The hunt for neutrinos — once called “the most tiny quantity of reality ever imagined by a human being” — is one of the most exciting areas of research in particle physics. Scientists believe that these tiny, exotic subatomic particles — billions of which are passing unimpeded through your body every second — can provide us invaluable information about some of the least understood events and phenomena in the universe, including black holes and dark matter.
In order to detect these ghostly particles, scientists need massive and extremely sensitive detectors placed in areas far removed from cosmic rays and other disturbances. This is the reason why the IceCube Neutrino Observatory has thousands of detectors buried deep within the Antarctic ice, and why the KM3NeT (an acronym for Cubic Kilometre Neutrino Telescope) collaboration wants to construct the world's largest neutrino detector in the depths of the Mediterranean Sea.

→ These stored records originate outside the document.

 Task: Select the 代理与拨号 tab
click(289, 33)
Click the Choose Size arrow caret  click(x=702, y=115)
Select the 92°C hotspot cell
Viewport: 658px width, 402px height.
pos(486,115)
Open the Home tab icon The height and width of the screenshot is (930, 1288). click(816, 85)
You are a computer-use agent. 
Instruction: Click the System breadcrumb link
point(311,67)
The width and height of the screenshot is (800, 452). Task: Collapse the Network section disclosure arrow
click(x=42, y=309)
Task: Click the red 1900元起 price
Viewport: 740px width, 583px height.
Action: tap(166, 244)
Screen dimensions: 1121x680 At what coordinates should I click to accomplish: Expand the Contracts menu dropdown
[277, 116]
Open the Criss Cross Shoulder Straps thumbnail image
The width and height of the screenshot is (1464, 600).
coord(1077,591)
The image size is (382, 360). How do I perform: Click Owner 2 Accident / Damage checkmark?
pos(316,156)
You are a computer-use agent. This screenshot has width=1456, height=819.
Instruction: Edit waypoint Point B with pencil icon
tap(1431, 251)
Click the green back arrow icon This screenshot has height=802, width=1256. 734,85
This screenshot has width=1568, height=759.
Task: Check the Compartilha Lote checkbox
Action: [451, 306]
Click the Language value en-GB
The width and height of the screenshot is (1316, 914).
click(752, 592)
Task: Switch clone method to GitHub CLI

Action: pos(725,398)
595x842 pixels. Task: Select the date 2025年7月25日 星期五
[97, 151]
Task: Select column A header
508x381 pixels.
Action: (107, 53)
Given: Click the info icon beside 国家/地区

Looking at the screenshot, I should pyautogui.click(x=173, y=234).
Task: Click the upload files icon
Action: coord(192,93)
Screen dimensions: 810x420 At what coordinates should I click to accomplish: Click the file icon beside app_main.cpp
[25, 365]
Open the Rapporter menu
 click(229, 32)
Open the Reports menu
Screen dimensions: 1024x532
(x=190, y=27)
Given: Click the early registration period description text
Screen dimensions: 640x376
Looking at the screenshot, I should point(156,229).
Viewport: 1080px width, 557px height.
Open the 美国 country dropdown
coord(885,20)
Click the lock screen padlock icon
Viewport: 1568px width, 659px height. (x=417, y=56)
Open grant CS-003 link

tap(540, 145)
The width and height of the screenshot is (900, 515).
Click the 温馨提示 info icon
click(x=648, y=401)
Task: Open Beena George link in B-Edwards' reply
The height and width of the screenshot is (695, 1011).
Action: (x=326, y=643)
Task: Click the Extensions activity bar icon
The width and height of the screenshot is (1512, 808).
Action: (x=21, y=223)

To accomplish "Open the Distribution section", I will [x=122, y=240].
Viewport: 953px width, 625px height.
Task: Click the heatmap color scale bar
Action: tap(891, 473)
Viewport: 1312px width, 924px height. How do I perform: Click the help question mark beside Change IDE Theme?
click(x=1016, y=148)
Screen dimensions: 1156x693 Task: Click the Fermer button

“The weak interaction between neutrinos and normal matter is a blessing and curse. It makes detecting them notoriously difficult, which is why you need a giant detector,” KM3NeT spokesman Maarten de Jong, who has been involved with the project since 2006, said in a statement. “It turns out that the deep waters in the Mediterranean are ideal. These natural waters come for free, are very transparent to the Cherenkov light, and sufficiently accessible to allow the deployment of strings of photo-sensors.”
Cherenkov light is the bluish electromagnetic radiation produced when a charged particles move through a medium at a speed faster than the speed of the light in the medium. (Although nothing can travel faster than the speed of light in vacuum, it is possible for a particle to exceed the speed of light in other media, including water).
If a neutrino interacts with an atomic nucleus, it produces charged particles that cause Cherenkov light to be emitted, which can then be detected using sensitive photo-sensors.
According to a detailed report published in the latest edition of the Journal of Physics G: Nuclear and Particle Physics , the KM3NeT detectors will consist of a number of vertical strings, with spherical glass modules attached to them. Each sphere would be tethered to a string of others with cables, and each module would contain sensors that would search for neutrinos.
“The KM3NeT collaboration has developed what it believes is a cost-effective plan for building out this research infrastructure at the bottom of the sea,” the collaboration said in the statement. “The phased rolled-out will consist of three so-called building blocks, where each building block comprises 115 strings of 18 optical modules.”
The collaboration has so far raised 31 million euros, and the researchers believe that the telescope, which may be completed by 2020, would cost another 95 million euros.
“If we observed a neutrino [source] in the sky, we’re talking about a whole new field of research,” De Jong told Popular Science. “For me it would be heaven.”